Am 25.02.2008 um 15:10 schrieb Abdelrazak Younes:
Stefan Schimanski wrote:
Am 25.02.2008 um 14:45 schrieb Abdelrazak Younes:
The math completion works but not the text, is that normal?
Well, depends on what you call working. First I disabled the
automatic completion for text because it might be annoying for many
people.\
What is the purpose of the "Automatically show in text mode" then?
If you select this, it will be shown. But by default, the checkbox is
not selected.
So you have to press tab after entering the first character of a
word.
It doesn't seem to work: I hit tab and I get nothing.
So it does not work. I guess it's connected to the bug you had before.
You are using Linux? Wondering to setup a VmWare Ubuntu...
Second the data collection is very poor because I wanted to get the
backend, WordList, working first in a proper way. So it only adds
words when closing them with a space. I.e. type lalalala<space> and
the word is added to the WordList.
The next step is to fill this word list in a better way. One idea
is to take the longer words from the document.
Yes, at initial file parsing would be good.

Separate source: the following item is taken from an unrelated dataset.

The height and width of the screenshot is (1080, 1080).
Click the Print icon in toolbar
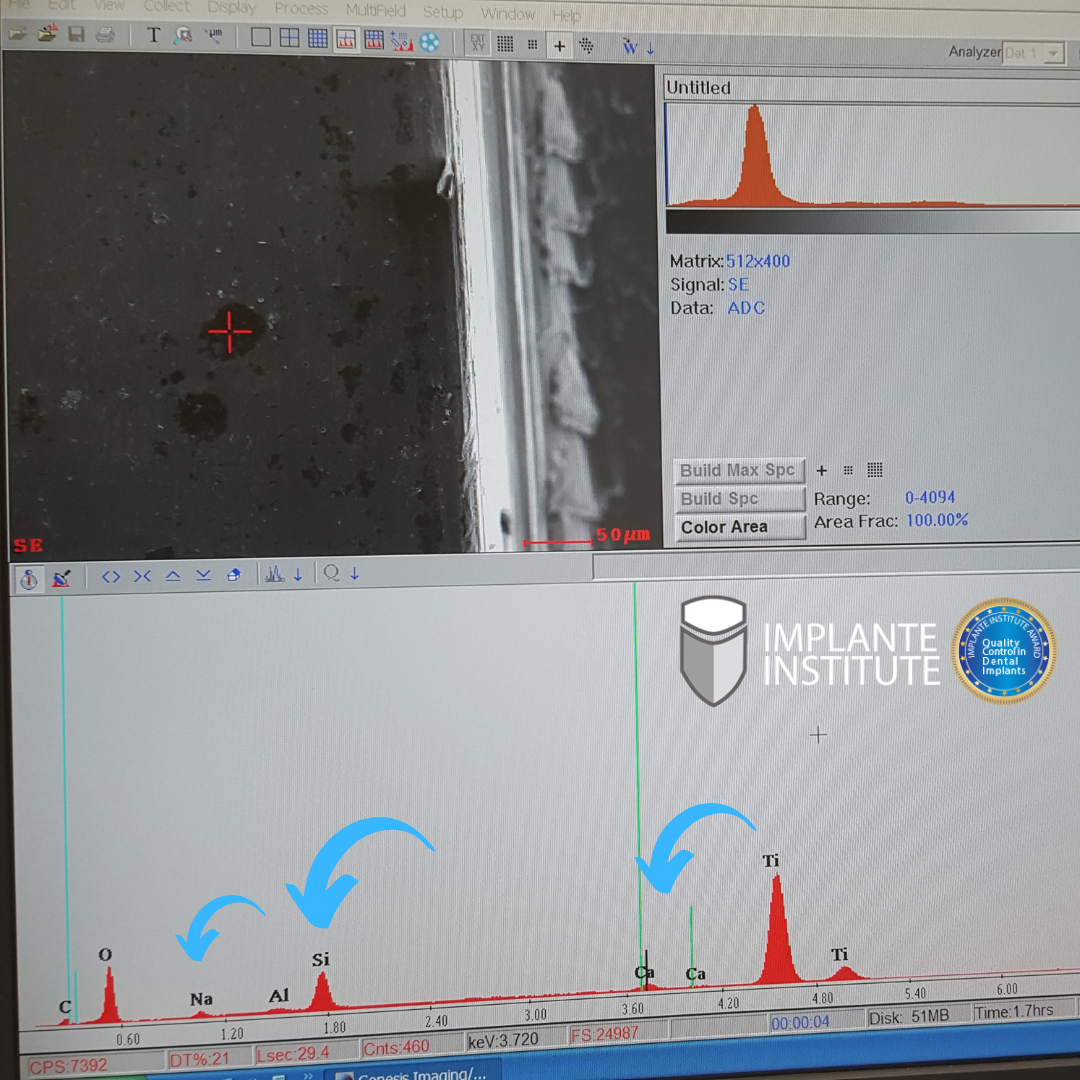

Adding words to the word list as it is not, in addition to initial
file parsing, is also a good idea IMO. But I am not sure how one could
handle deletion of words. I mean imagine you make a spelling error in
a new word. It is added to the list. Then you realise the mistake and
you correct it. Should the wrong word stay in the completion? That
would be confusing IMO. One could add some kind of reference counting
to words and erase them as soon as the counter goes to zero. Not sure
though how complicated this is.
Another would be to use a dictionary word list.
Would be nice too.
Indeed. And it is quite easy to implement.
Btw, one thing I wanted to mention to you: using the weighted_btree
one could get rid of the loop in the scrolling code which adds the
heights of paragraphs. You have to use the height (or some guessed
value of those without known metrics) as the weight in the
weighted_btree. Then the summing up is logarithmic in the paragraph
number, not linear as it is now. You can even update the weight (i.e.
height) of a paragraph in logarithmic time (I have to add an
update_weight method to the weighted_btree. But it's easy). There is
never the need to go through all paragraphs then.
No idea if this gives a noticeable speedup for the scrolling. For very
long documents I am quite sure it would. Do you have any numbers how
long this takes e.g. for the user manual?